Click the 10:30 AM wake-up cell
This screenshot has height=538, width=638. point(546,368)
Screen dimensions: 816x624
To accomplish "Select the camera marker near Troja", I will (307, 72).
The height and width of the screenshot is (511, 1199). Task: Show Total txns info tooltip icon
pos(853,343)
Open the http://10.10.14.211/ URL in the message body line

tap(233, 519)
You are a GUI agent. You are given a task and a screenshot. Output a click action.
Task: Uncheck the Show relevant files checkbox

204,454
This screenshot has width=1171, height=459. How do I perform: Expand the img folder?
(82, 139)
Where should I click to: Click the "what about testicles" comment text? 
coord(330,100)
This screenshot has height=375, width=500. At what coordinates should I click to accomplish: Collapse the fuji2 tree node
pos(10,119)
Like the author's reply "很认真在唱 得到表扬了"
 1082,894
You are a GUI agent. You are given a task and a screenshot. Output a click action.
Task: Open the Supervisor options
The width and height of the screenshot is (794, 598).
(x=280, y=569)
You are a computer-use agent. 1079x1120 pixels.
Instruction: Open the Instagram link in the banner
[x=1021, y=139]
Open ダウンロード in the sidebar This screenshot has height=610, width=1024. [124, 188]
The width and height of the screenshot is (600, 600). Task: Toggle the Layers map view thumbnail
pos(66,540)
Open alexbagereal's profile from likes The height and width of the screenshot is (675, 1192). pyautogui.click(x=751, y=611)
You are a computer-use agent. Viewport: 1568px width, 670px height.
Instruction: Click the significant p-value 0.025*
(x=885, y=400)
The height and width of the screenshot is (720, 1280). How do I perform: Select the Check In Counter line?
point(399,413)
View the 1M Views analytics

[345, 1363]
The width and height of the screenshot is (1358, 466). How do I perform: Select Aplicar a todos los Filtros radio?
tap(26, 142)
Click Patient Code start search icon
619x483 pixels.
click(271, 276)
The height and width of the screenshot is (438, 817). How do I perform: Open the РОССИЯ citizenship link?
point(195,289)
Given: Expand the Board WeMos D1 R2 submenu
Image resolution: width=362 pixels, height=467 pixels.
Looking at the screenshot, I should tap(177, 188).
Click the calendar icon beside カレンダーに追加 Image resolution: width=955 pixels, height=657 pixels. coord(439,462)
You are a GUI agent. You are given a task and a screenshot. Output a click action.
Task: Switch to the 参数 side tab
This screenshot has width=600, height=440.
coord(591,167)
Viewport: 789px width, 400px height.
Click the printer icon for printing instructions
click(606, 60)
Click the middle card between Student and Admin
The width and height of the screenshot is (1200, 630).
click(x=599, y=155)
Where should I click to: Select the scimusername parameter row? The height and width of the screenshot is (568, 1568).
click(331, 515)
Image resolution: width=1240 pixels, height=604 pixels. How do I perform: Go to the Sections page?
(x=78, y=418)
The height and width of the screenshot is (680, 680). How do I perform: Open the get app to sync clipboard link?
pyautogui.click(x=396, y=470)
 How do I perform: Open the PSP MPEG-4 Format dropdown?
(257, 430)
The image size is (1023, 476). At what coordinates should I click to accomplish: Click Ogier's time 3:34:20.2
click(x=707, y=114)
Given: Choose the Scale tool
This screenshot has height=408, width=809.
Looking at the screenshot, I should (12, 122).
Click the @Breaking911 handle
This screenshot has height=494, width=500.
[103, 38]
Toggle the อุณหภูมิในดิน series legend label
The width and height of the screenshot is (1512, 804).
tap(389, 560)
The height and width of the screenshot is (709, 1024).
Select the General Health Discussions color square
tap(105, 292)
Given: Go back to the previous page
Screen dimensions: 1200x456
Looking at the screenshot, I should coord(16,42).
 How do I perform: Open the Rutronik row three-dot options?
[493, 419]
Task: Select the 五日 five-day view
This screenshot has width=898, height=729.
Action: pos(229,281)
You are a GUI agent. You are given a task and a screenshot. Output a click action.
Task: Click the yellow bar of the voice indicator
──────────
* GOAL OF THE EXERCISE *
Copy out all of the lines above exactly.

* FINISHED EXERCISE *
Click the 10:30 AM wake-up cell
This screenshot has height=538, width=638. point(546,368)
Screen dimensions: 816x624
To accomplish "Select the camera marker near Troja", I will (307, 72).
The height and width of the screenshot is (511, 1199). Task: Show Total txns info tooltip icon
pos(853,343)
Open the http://10.10.14.211/ URL in the message body line

tap(233, 519)
You are a GUI agent. You are given a task and a screenshot. Output a click action.
Task: Uncheck the Show relevant files checkbox

204,454
This screenshot has width=1171, height=459. How do I perform: Expand the img folder?
(82, 139)
Where should I click to: Click the "what about testicles" comment text? 
coord(330,100)
This screenshot has height=375, width=500. At what coordinates should I click to accomplish: Collapse the fuji2 tree node
pos(10,119)
Like the author's reply "很认真在唱 得到表扬了"
 1082,894
You are a GUI agent. You are given a task and a screenshot. Output a click action.
Task: Open the Supervisor options
The width and height of the screenshot is (794, 598).
(x=280, y=569)
You are a computer-use agent. 1079x1120 pixels.
Instruction: Open the Instagram link in the banner
[x=1021, y=139]
Open ダウンロード in the sidebar This screenshot has height=610, width=1024. [124, 188]
The width and height of the screenshot is (600, 600). Task: Toggle the Layers map view thumbnail
pos(66,540)
Open alexbagereal's profile from likes The height and width of the screenshot is (675, 1192). pyautogui.click(x=751, y=611)
You are a computer-use agent. Viewport: 1568px width, 670px height.
Instruction: Click the significant p-value 0.025*
(x=885, y=400)
The height and width of the screenshot is (720, 1280). How do I perform: Select the Check In Counter line?
point(399,413)
View the 1M Views analytics

[345, 1363]
The width and height of the screenshot is (1358, 466). How do I perform: Select Aplicar a todos los Filtros radio?
tap(26, 142)
Click Patient Code start search icon
619x483 pixels.
click(271, 276)
The height and width of the screenshot is (438, 817). How do I perform: Open the РОССИЯ citizenship link?
point(195,289)
Given: Expand the Board WeMos D1 R2 submenu
Image resolution: width=362 pixels, height=467 pixels.
Looking at the screenshot, I should tap(177, 188).
Click the calendar icon beside カレンダーに追加 Image resolution: width=955 pixels, height=657 pixels. coord(439,462)
You are a GUI agent. You are given a task and a screenshot. Output a click action.
Task: Switch to the 参数 side tab
This screenshot has width=600, height=440.
coord(591,167)
Viewport: 789px width, 400px height.
Click the printer icon for printing instructions
click(606, 60)
Click the middle card between Student and Admin
The width and height of the screenshot is (1200, 630).
click(x=599, y=155)
Where should I click to: Select the scimusername parameter row? The height and width of the screenshot is (568, 1568).
click(331, 515)
Image resolution: width=1240 pixels, height=604 pixels. How do I perform: Go to the Sections page?
(x=78, y=418)
The height and width of the screenshot is (680, 680). How do I perform: Open the get app to sync clipboard link?
pyautogui.click(x=396, y=470)
 How do I perform: Open the PSP MPEG-4 Format dropdown?
(257, 430)
The image size is (1023, 476). At what coordinates should I click to accomplish: Click Ogier's time 3:34:20.2
click(x=707, y=114)
Given: Choose the Scale tool
This screenshot has height=408, width=809.
Looking at the screenshot, I should (12, 122).
Click the @Breaking911 handle
This screenshot has height=494, width=500.
[103, 38]
Toggle the อุณหภูมิในดิน series legend label
The width and height of the screenshot is (1512, 804).
tap(389, 560)
The height and width of the screenshot is (709, 1024).
Select the General Health Discussions color square
tap(105, 292)
Given: Go back to the previous page
Screen dimensions: 1200x456
Looking at the screenshot, I should coord(16,42).
 How do I perform: Open the Rutronik row three-dot options?
[493, 419]
Task: Select the 五日 five-day view
This screenshot has width=898, height=729.
Action: pos(229,281)
You are a GUI agent. You are given a task and a screenshot. Output a click action.
Task: Click the yellow bar of the voice indicator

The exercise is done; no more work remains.